QUOTED PASSAGE:
_____

# Diluting Shampoo...also adding lemon juice to it



## user3 (Feb 22, 2006)

I've read more than once that it's a good idea to dilute your shampoo with spring/bottled/distilled water.
Is there is gain in doing this?

I have also heard that adding lemon juice to your shampo can help those that have an oily scalp.
Any truth to this one?


BTW I got all of that info out of the First for women magazine. They always have great tips but these 2 I am not 100% on board. I have not tested them out because I don't want to ruin my shampoo.


----------



## Shawna (Feb 22, 2006)

My mom is a hairdresser and gets all her shampoo from the beauty supply.  She always dilutes hers with water (regular) just to make the product last longer.  I have some Paul Mitchell conditioner that I diluted simply because it was so thick, it wouldn't come out of the container.  I don't know if there is any benefit except to make more product.  As for the lemon juice, I've never heard that, but I would think the acid in the lemon juice might change the structure of the product and that would suck


----------



## Sushi_Flower (Feb 24, 2006)

I don't know about helping oily scalps but i put loads of lemon juics to my henna mixture when i henna my hair and it gives amazing shine.

_____

GIVEN RECORDS:

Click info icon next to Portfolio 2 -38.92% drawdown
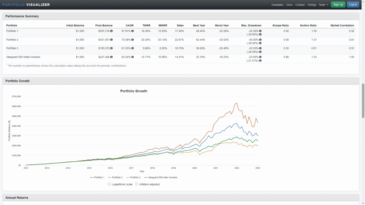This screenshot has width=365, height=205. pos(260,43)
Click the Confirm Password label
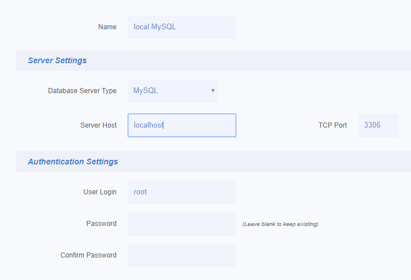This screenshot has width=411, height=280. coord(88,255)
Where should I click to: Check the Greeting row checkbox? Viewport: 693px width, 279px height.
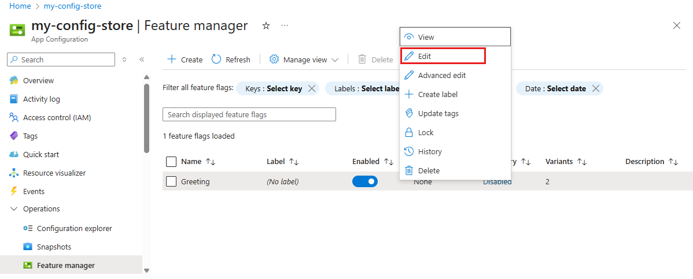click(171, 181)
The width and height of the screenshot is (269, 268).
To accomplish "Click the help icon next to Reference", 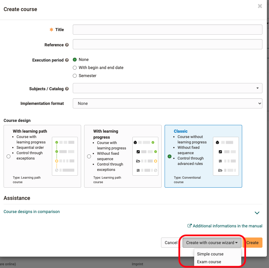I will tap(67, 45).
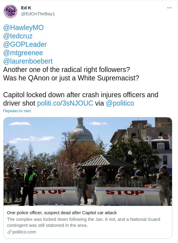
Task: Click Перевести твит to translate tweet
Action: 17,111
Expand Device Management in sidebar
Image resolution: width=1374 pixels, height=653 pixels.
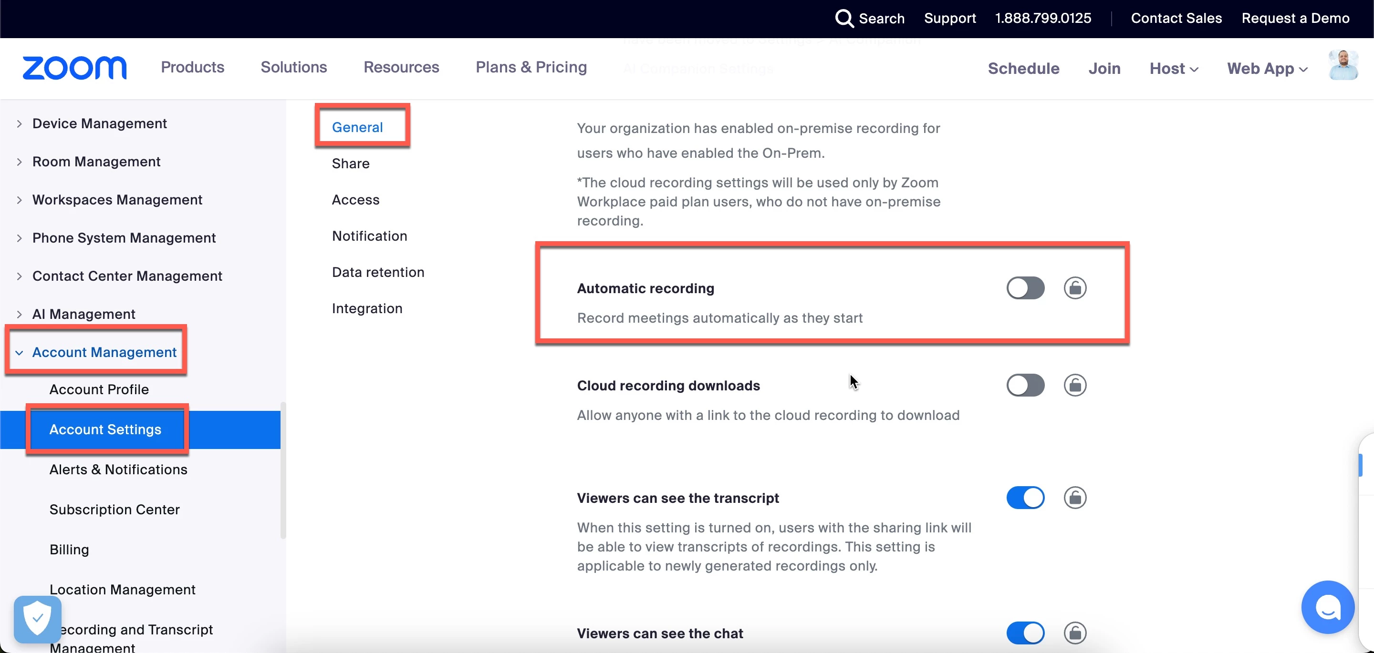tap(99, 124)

_____

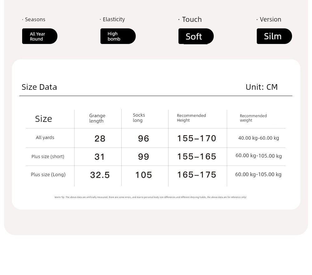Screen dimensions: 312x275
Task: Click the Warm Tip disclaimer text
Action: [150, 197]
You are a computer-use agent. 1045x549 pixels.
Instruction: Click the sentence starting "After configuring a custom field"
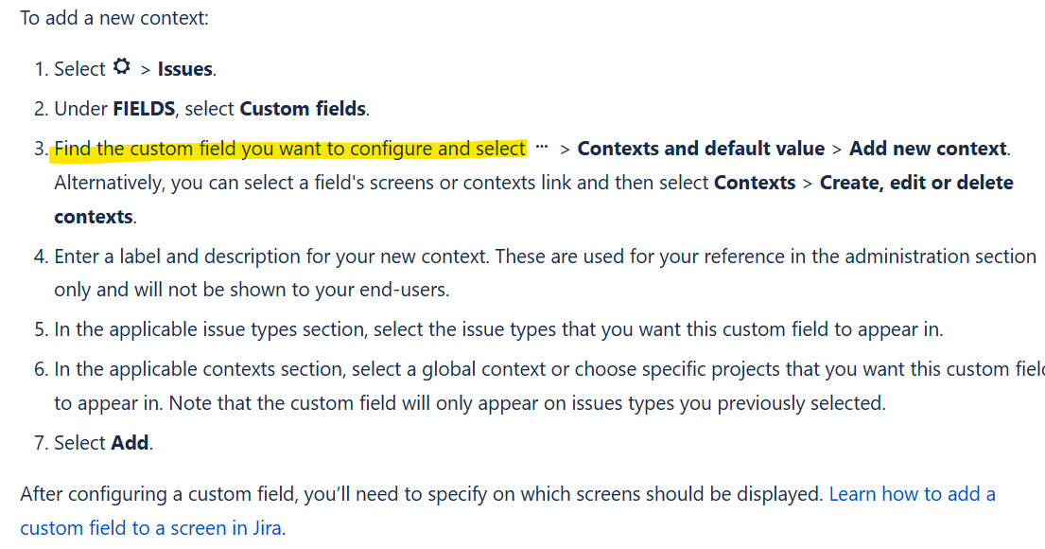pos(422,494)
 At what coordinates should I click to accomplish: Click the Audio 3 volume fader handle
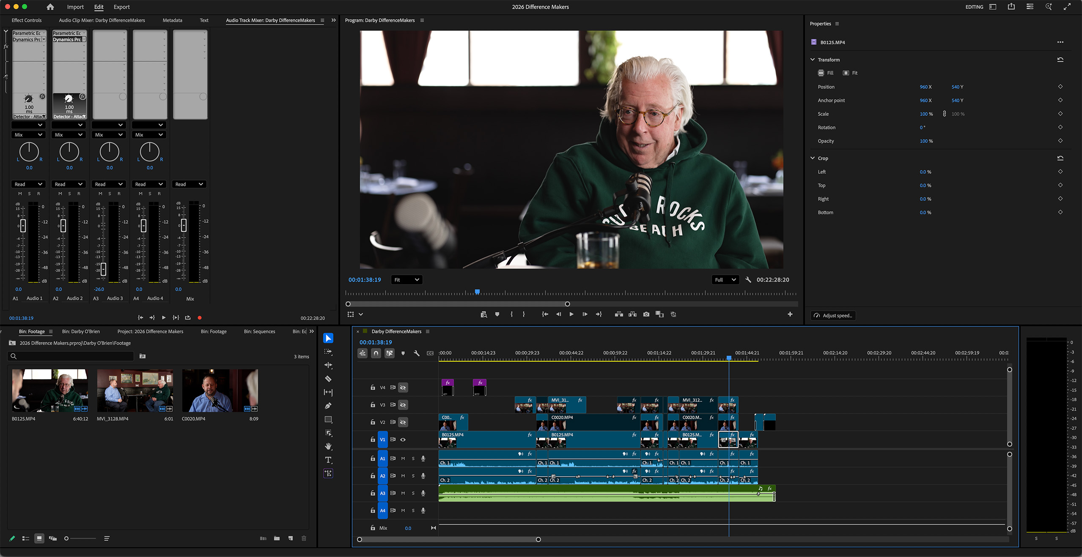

_____

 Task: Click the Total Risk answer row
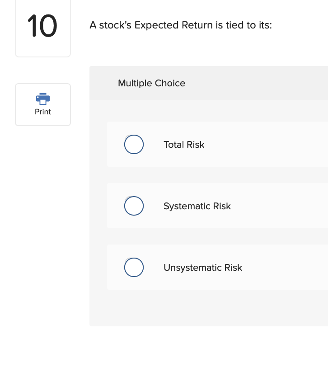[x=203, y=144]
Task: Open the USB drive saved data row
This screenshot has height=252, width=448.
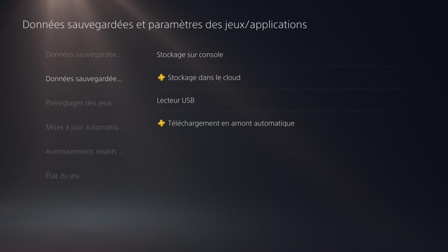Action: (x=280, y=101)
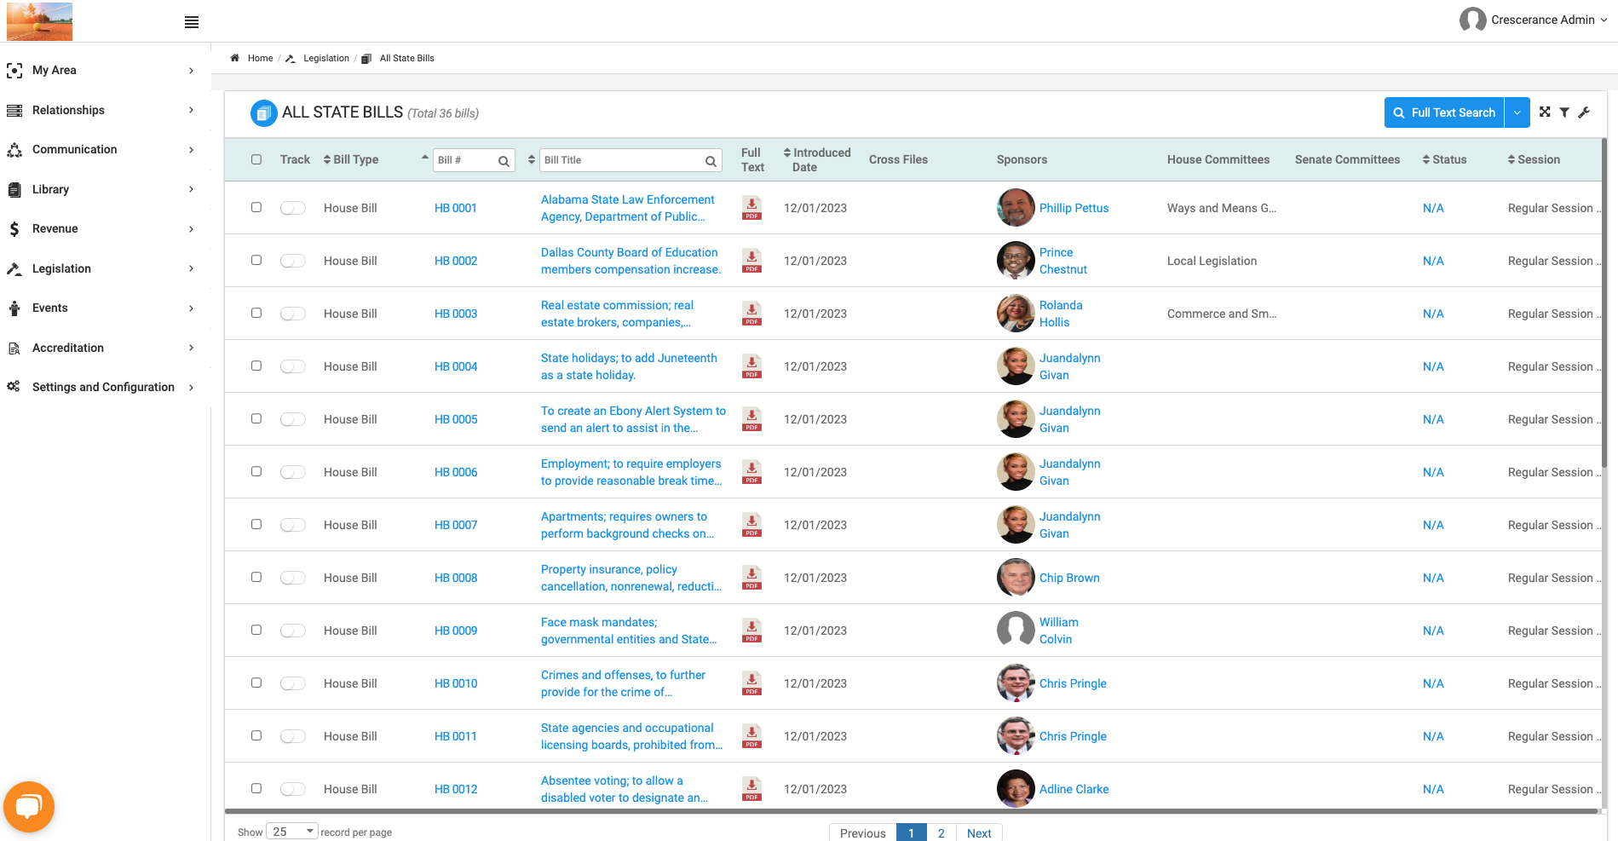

_____

REQUIRED ACTIONS:
**a.** List the usernames of everyone who posted in the forum thread about diluting shampoo.
**b.** From the rows, lay out as a Markdown table with columns No. and Line the lines starting with the line that contains "You are a computer-use" and going on through the line that contains "At what coordinates". Leave out blank lines and the pictures.

ANSWERS TO THE PROBLEMS:
**a.** user3, Shawna, Sushi_Flower

**b.**
| No. | Line |
|---|---|
| 1 | You are a computer-use agent. 1045x549 pixels. |
| 2 | Instruction: Click the sentence starting "After configuring a custom field" |
| 3 | pos(422,494) |
| 4 |  At what coordinates should I click to accomplish: Click the Audio 3 volume fader handle |